◆ EXERCISE INSTRUCTIONS: Copy out every line of text in the entries below exactly as it appears, without including any of the pictures.

* start ITEMS *

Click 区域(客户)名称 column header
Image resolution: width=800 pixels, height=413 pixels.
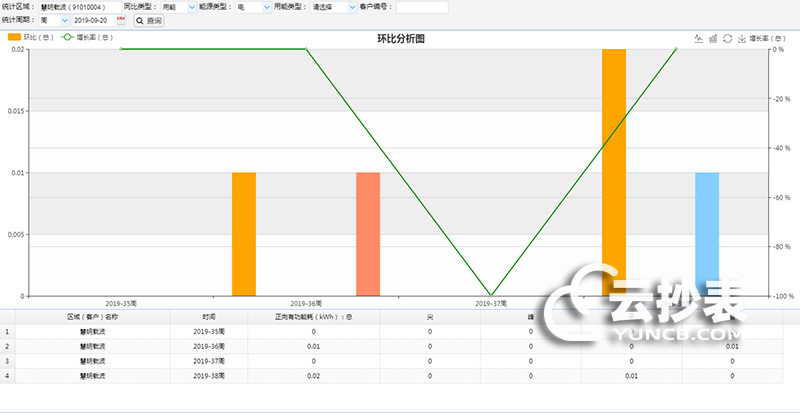(92, 316)
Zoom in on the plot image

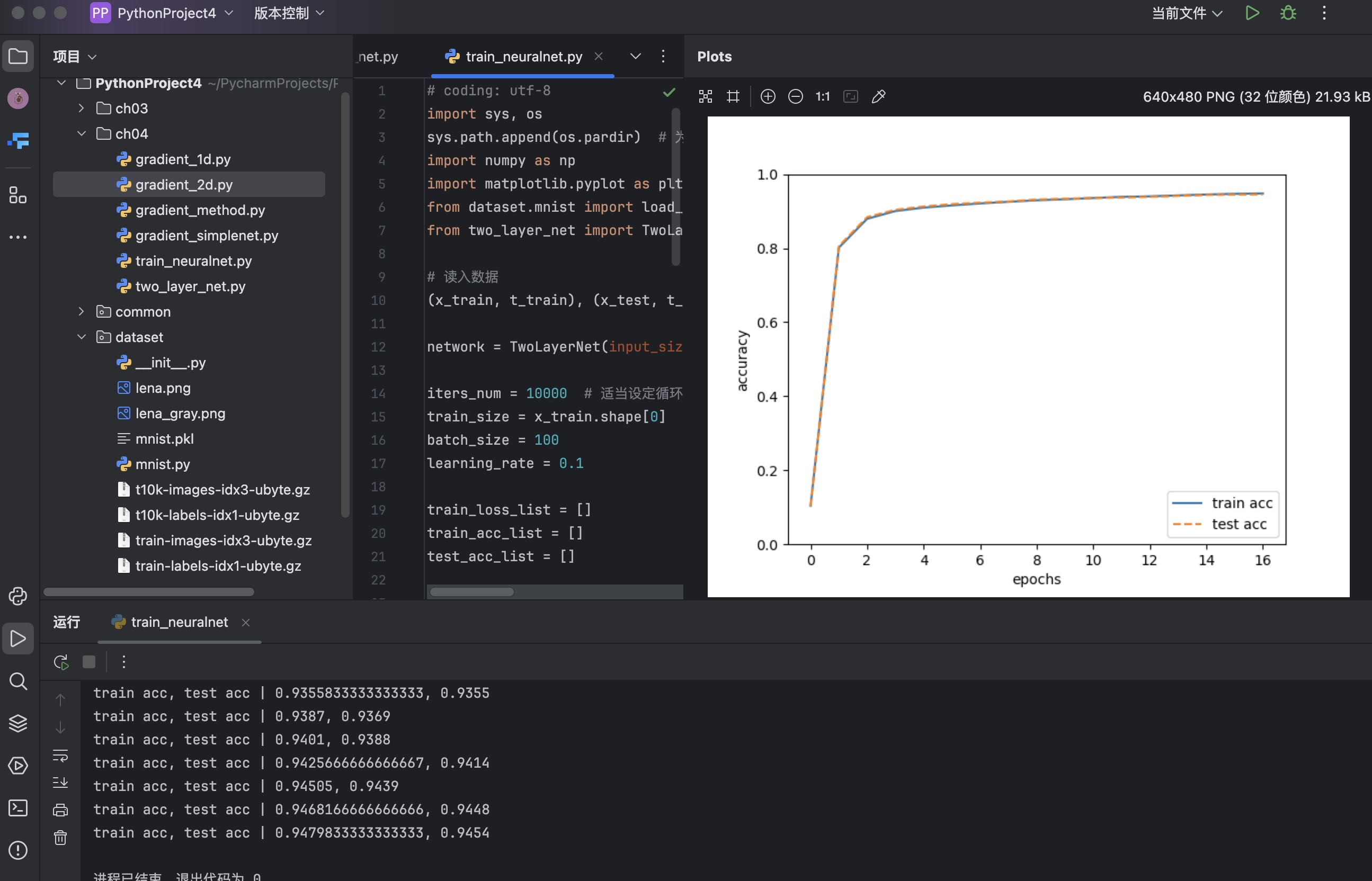coord(768,97)
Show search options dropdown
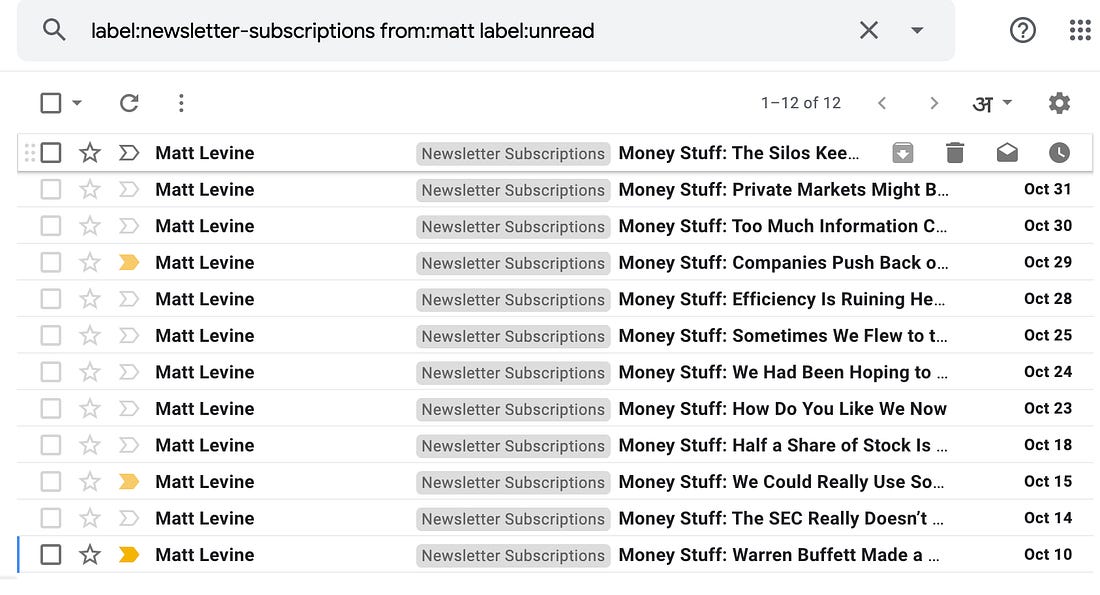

* end ITEMS *

◆ FULL OUTPUT:
Click 区域(客户)名称 column header
Image resolution: width=800 pixels, height=413 pixels.
(92, 316)
Zoom in on the plot image

coord(768,97)
Show search options dropdown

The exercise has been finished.